● Directive
Convert the items into a numbered list, leaving out blank lines, starting with the line that contains "coordinates (524, 28)." and going on through the line that contains "Looking at the image, I should click on (173, 236).".

● Dataset entries

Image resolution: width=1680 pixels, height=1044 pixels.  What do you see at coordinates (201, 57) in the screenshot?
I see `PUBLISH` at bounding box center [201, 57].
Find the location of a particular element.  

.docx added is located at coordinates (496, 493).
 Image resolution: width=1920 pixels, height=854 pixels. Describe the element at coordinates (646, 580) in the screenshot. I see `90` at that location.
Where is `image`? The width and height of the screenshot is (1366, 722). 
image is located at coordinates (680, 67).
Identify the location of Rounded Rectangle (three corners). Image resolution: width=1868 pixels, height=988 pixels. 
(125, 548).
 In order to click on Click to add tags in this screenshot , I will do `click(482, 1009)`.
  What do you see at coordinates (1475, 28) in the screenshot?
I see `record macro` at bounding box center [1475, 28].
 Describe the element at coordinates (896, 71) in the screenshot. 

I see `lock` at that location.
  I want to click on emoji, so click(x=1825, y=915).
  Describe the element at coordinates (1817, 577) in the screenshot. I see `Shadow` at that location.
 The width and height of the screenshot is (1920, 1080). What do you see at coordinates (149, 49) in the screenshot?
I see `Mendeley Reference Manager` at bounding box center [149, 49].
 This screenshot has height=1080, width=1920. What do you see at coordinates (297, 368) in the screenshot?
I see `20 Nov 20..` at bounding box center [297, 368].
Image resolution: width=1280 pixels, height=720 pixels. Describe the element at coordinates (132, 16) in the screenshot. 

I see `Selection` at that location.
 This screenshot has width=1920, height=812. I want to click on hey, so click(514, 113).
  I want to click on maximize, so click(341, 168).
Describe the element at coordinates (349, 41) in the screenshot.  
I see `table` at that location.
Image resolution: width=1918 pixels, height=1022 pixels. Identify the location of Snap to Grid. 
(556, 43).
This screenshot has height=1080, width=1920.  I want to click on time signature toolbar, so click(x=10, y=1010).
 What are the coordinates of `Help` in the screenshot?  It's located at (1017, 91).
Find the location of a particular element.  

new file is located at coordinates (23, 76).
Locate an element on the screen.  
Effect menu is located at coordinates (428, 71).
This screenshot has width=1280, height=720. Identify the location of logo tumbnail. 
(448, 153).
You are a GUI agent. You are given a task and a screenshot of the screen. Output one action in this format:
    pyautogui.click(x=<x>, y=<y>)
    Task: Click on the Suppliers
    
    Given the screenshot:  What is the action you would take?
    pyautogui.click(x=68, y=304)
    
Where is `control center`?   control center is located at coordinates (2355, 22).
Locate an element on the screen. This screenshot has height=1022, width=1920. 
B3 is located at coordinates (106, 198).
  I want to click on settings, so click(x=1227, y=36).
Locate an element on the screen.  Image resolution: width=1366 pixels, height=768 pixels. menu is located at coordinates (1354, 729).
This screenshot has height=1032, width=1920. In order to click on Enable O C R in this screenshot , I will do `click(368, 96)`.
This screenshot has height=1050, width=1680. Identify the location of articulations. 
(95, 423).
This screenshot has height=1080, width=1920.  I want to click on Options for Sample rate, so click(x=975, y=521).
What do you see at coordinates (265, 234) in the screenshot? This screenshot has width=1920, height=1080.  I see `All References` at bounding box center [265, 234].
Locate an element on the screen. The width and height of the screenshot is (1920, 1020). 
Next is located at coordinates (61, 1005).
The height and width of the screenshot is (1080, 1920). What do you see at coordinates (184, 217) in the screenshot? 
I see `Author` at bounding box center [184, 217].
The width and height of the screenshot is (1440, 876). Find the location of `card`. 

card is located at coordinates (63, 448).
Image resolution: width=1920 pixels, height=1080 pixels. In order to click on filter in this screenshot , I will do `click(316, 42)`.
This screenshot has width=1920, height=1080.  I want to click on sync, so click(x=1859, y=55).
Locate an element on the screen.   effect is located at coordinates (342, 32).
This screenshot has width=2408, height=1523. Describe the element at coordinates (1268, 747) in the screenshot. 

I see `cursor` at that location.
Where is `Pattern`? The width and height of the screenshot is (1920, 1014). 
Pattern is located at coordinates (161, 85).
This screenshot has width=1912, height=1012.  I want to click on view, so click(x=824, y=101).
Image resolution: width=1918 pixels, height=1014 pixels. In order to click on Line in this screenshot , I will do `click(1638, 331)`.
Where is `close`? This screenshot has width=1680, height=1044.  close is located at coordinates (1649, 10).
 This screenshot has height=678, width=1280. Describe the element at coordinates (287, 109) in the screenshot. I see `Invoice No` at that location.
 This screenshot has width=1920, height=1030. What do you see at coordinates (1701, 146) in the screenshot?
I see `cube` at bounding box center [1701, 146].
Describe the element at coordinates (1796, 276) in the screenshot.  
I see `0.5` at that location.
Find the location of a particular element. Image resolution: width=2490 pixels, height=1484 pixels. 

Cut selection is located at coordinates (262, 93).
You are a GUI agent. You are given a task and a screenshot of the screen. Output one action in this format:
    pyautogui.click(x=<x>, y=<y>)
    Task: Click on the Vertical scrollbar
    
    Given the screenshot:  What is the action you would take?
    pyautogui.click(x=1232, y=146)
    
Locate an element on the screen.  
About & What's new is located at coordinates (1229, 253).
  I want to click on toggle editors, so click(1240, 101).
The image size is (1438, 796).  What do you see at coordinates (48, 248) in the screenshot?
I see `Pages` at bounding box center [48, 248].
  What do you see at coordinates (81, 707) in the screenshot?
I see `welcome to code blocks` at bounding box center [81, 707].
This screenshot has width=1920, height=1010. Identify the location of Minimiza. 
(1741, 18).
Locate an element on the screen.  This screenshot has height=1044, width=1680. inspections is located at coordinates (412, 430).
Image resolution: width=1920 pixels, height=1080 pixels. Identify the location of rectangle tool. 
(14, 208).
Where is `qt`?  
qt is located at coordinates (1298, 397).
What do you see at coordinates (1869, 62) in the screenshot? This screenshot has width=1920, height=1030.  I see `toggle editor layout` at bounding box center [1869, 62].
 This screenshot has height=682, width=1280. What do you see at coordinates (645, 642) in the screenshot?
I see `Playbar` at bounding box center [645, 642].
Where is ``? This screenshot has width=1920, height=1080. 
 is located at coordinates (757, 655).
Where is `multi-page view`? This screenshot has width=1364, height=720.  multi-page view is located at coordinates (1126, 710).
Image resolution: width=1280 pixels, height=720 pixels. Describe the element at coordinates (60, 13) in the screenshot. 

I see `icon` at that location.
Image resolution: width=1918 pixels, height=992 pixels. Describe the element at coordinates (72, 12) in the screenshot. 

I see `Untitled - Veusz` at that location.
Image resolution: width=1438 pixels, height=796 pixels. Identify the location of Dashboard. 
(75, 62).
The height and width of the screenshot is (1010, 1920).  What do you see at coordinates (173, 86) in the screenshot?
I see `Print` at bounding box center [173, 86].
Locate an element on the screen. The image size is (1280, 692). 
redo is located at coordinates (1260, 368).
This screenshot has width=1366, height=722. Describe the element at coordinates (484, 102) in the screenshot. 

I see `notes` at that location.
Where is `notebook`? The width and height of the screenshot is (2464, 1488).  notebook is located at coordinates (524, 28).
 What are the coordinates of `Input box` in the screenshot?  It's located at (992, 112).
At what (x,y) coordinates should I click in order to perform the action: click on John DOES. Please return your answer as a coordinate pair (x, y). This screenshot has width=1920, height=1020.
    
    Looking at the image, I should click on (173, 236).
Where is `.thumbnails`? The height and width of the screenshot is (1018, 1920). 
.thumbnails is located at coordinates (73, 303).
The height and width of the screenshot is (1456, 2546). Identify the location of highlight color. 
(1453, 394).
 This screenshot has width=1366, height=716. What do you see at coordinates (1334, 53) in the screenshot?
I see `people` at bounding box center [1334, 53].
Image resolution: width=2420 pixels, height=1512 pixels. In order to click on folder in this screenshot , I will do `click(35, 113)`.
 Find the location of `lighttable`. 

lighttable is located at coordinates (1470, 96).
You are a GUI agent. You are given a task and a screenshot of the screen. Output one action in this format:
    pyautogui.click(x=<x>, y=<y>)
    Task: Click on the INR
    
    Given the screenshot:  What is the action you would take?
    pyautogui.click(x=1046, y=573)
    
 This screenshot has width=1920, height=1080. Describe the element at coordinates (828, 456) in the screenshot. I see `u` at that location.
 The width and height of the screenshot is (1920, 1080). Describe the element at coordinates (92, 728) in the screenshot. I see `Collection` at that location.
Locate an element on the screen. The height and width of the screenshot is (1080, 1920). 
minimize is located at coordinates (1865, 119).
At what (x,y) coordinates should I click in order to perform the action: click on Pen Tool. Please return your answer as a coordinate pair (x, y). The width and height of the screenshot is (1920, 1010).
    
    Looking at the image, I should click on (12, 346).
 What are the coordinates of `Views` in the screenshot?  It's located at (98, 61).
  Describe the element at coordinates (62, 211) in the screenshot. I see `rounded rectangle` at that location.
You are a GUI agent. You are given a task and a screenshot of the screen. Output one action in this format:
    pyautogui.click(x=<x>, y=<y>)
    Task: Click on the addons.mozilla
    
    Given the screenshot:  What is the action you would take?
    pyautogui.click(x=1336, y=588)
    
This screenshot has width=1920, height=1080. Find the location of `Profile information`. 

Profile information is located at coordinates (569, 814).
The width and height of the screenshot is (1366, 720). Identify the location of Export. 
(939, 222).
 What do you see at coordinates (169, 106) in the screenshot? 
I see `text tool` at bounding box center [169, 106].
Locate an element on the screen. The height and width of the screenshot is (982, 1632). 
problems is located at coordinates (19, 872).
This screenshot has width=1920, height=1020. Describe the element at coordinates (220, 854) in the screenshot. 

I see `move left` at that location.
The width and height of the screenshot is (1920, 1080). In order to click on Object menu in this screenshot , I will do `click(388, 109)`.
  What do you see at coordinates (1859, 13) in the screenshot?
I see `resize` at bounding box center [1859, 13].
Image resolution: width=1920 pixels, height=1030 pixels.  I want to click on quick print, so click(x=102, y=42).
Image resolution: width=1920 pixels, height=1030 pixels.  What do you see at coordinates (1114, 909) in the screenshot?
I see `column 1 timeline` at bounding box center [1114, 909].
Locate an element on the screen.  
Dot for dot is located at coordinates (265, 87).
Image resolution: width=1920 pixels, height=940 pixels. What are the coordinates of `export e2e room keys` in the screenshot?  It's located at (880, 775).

● Solution to this exercise
1. Where is `notebook`? The width and height of the screenshot is (2464, 1488).  notebook is located at coordinates (524, 28).
2.  What are the coordinates of `Input box` in the screenshot?  It's located at (992, 112).
3. At what (x,y) coordinates should I click in order to perform the action: click on John DOES. Please return your answer as a coordinate pair (x, y). This screenshot has width=1920, height=1020.
4.     Looking at the image, I should click on (173, 236).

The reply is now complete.